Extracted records
☆ ☆ ☆ ☆ ☆ ☆ ☆
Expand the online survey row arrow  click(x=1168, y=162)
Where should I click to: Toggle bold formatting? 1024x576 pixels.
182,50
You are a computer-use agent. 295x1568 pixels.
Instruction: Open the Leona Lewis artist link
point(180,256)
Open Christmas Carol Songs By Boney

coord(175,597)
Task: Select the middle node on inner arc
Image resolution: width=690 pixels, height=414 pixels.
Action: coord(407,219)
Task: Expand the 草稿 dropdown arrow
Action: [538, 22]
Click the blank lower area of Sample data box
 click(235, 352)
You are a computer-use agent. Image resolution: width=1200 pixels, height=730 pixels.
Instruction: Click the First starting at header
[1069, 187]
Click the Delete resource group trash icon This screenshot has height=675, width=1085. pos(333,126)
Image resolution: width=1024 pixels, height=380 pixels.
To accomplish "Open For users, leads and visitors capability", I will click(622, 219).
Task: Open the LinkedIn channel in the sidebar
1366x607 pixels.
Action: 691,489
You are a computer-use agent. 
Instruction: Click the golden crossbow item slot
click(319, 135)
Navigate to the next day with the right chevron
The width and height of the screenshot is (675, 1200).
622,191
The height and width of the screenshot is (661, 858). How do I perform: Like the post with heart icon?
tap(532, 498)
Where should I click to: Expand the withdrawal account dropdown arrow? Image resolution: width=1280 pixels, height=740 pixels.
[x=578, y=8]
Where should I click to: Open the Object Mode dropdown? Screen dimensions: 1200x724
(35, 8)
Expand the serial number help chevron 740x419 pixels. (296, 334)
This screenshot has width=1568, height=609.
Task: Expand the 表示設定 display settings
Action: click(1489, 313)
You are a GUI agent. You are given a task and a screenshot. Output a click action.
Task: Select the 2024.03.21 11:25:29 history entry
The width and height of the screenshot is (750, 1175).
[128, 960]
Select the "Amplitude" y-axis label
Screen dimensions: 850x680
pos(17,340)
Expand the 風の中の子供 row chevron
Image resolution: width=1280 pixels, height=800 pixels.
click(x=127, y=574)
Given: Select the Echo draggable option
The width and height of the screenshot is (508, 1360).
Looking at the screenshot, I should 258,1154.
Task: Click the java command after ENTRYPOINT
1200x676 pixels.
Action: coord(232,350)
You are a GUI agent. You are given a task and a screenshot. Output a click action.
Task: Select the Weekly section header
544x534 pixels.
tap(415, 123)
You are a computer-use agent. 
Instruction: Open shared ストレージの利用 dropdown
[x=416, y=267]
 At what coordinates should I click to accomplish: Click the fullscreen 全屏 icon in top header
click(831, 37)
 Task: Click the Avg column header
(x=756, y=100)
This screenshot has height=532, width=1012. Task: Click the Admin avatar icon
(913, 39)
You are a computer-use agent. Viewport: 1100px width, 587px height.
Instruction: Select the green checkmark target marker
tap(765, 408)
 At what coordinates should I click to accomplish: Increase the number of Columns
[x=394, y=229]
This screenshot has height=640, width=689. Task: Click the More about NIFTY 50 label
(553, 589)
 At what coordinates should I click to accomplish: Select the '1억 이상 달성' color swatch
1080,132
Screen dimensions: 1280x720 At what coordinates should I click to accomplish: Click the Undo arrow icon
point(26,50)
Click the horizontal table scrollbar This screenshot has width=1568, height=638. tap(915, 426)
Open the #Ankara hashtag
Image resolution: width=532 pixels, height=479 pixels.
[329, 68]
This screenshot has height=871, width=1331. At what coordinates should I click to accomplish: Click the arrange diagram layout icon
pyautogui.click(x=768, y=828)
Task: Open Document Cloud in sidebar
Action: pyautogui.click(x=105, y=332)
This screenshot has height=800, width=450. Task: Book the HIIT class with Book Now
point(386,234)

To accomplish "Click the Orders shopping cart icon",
☆ ☆ ☆ ☆ ☆ ☆ ☆
#### Task prompt
Report each line of the entries where the word "computer" occurs.

#### Response to this task
You are a computer-use agent. 295x1568 pixels.
You are a computer-use agent. Image resolution: width=1200 pixels, height=730 pixels.
You are a computer-use agent. 
You are a computer-use agent. 
You are a computer-use agent. Viewport: 1100px width, 587px height.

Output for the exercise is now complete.